The task
Reproduce the rows from the line with "You are a computer-use" to the line with "Instruction: Toggle the", substituting "sidebar" for "side panel" and leaving all other text unchanged.

Data for this task
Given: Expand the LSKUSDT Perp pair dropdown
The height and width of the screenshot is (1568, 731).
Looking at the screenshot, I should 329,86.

--

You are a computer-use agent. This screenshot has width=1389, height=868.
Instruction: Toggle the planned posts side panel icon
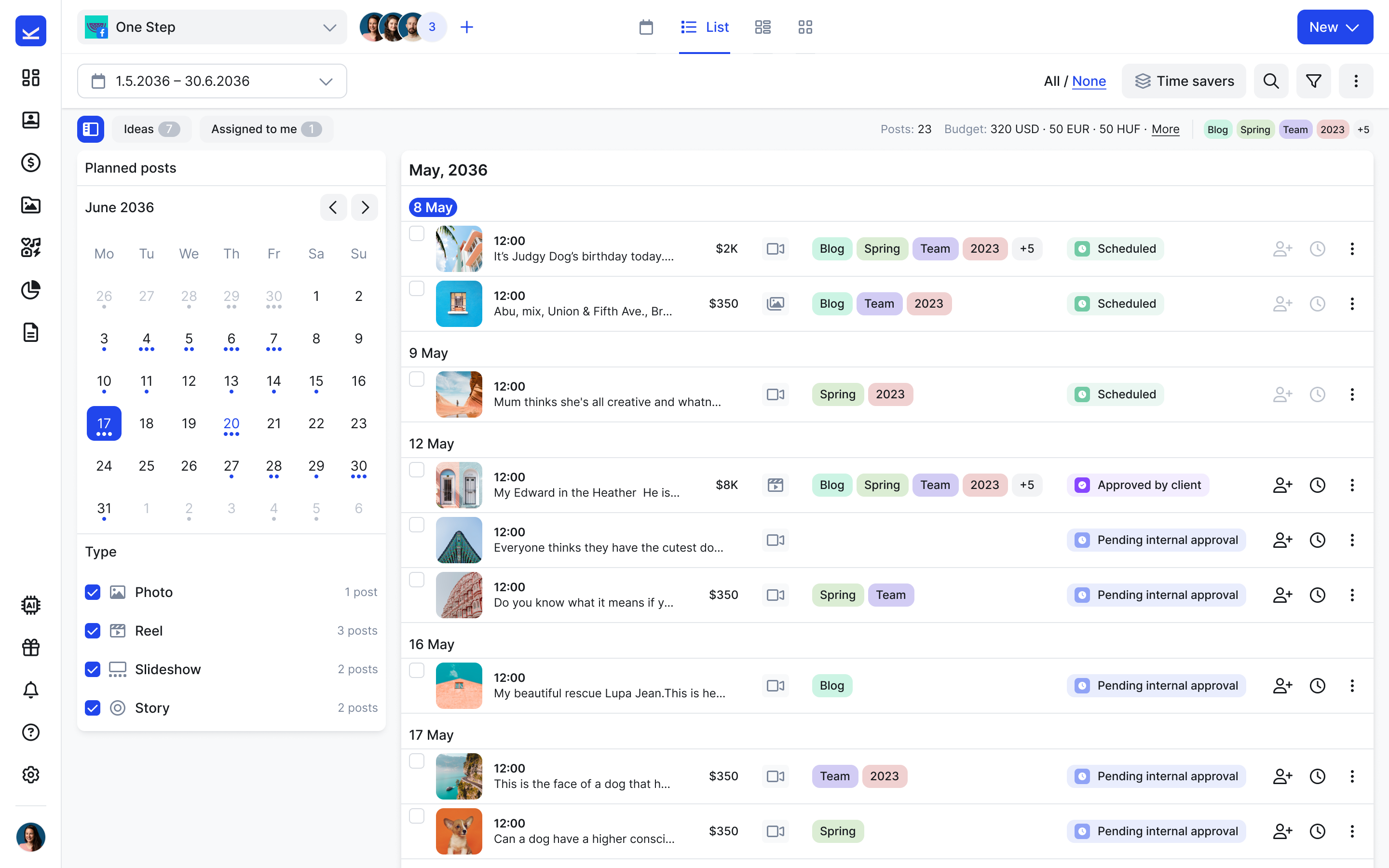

--

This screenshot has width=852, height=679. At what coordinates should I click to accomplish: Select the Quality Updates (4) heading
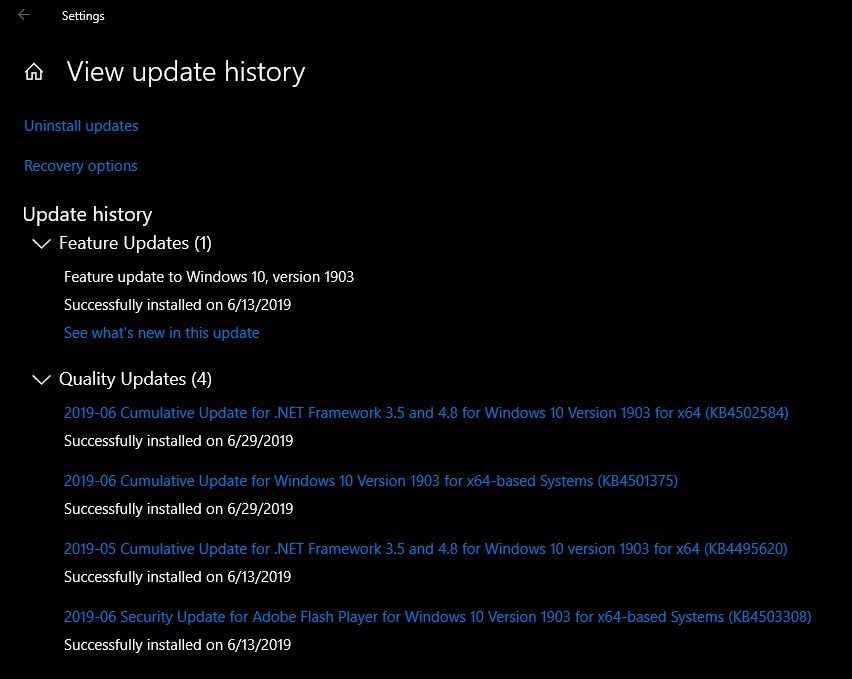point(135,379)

Reply
You are a computer-use agent. This screenshot has width=1389, height=868.
Instruction: Toggle the planned posts sidebar icon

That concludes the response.